Dulaglutide Alleviates LPS-Induced Injury in Cardiomyocytes

Rijun Wang; Ning Wang; Yuping Han; Jiyao Xu; Zesheng Xu

doi:10.1021/acsomega.0c06326

Dulaglutide Alleviates LPS-Induced Injury in Cardiomyocytes

ACS Omega. 2021 Mar 18;6(12):8271-8278. doi: 10.1021/acsomega.0c06326. eCollection 2021 Mar 30.

Authors

Rijun Wang^{1

2}, Ning Wang², Yuping Han³, Jiyao Xu², Zesheng Xu¹

Affiliations

¹ Department of Cardiology, Cangzhou Central Hospital Affiliated of Tianjin Medical University, Cangzhou, Hebei 061014, China.
² Department of Cardiology, Shanxi Cardiovascular Hospital, Taiyuan, Shanxi 030024, China.
³ Department of Cornea, Shanxi Ophthalmic Hospital, Taiyuan, Shanxi 030002, China.

Abstract

Background and purpose: Sepsis is a severe infection-induced disease with multiple organ failure, and sepsis-induced cardiomyopathy is a fatal condition. Inflammatory response and oxidative stress are reported to be involved in the development of sepsis-induced cardiomyopathy. Dulaglutide is a novel antidiabetic agent that is currently reported to exert an anti-inflammatory effect. The present study aims to explore the potential protective property of dulaglutide on lipopolysaccharide (LPS)-induced injury on cardiomyocytes.

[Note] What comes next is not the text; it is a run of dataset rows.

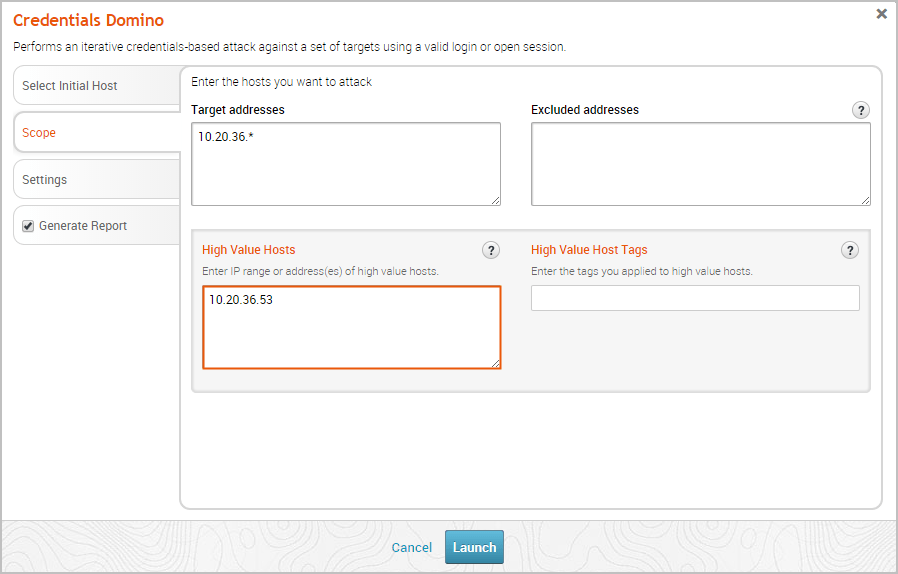Click Target addresses box resize handle
The width and height of the screenshot is (898, 574).
point(495,200)
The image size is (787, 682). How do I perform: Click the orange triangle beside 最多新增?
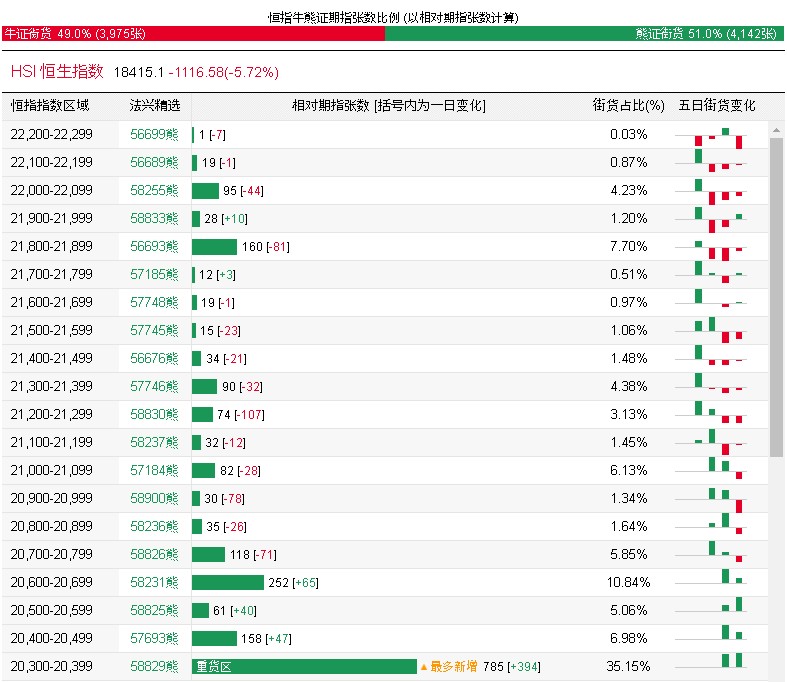(423, 667)
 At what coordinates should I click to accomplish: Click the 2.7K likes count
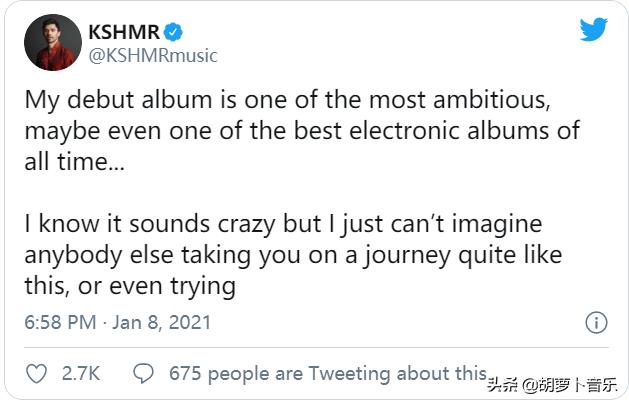pos(82,374)
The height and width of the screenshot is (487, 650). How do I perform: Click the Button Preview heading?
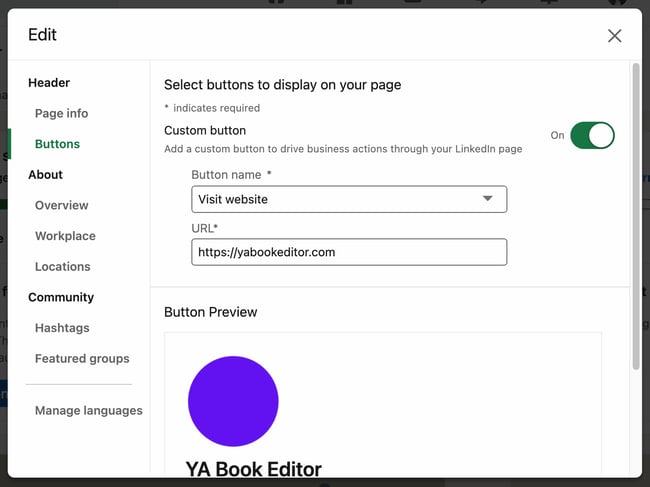(210, 312)
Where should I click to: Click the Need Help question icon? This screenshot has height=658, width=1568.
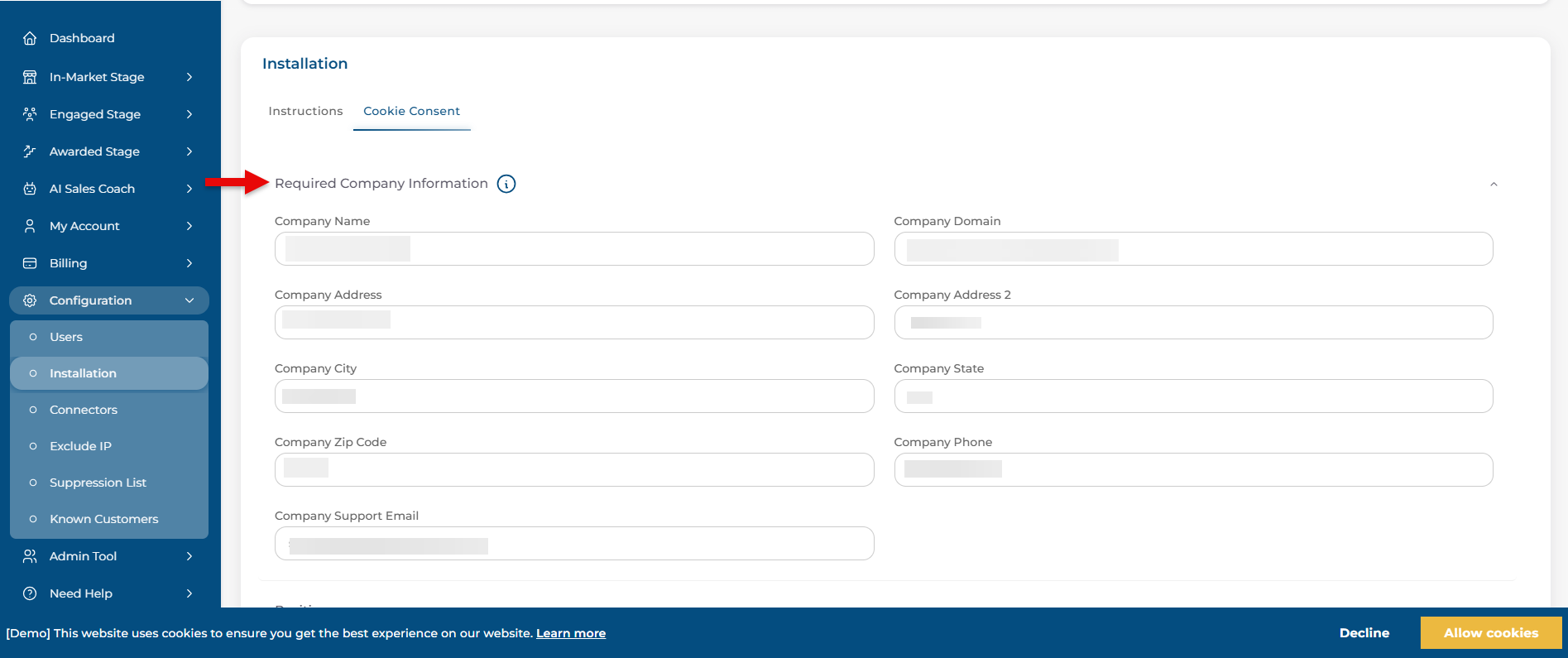30,593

Methods: LPS was used to induce an in vitro injury model on cardiomyocytes. The mitochondrial reactive oxygen species (ROS) level was detected using MitoSOX red, and reduced glutathione (GSH) was measured to evaluate the status of oxidative stress in H9c2 myocardial cells. The expressions of NADPH oxidase-1 (NOX-1) and inducible nitric oxidesynthase (iNOS) were determined using real-time PCR and western blot analysis. Real-time PCR and enzyme-linked immunosorbent assay (ELISA) were both used to detect the expressions and concentrations of tumor necrosis factor-α, interleukin-1β, interleukin-17, matrix metalloproteinase-2, and matrix metalloproteinase-9 in H9c2 myocardial cells, respectively. The production of nitric oxide (NO) was measured using the Griess reagent. The levels of creatine kinase isoenzyme-MB (CK-MB) and cardiac troponin I (cTnI) were detected using ELISA. Western blot was utilized to determine the expressions of toll-like receptor 4 (TLR4), myeloid differentiation factor 88 (MyD88), and p-NF-κB p65 in H9c2 myocardial cells in the nucleus.

Results: First, dulaglutide ameliorated LPS-induced oxidative stress by suppressing the production of mitochondrial ROS and elevating the level of reduced GSH, as well as downregulating NOX-1. Second, the LPS-induced cardiomyocyte injury was alleviated by dulaglutide through downregulating CK-MB and cTnI, accompanied by inhibiting iNOS expression and NO production. Lastly, the production of inflammatory factors and upregulation of MMPs induced by LPS were both significantly reversed by dulaglutide through suppressing the TLR4/Myd88/NF-κB signaling pathway.

Conclusions: Dulaglutide alleviated LPS-induced injury in cardiomyocytes by inhibiting inflammation and oxidative stress.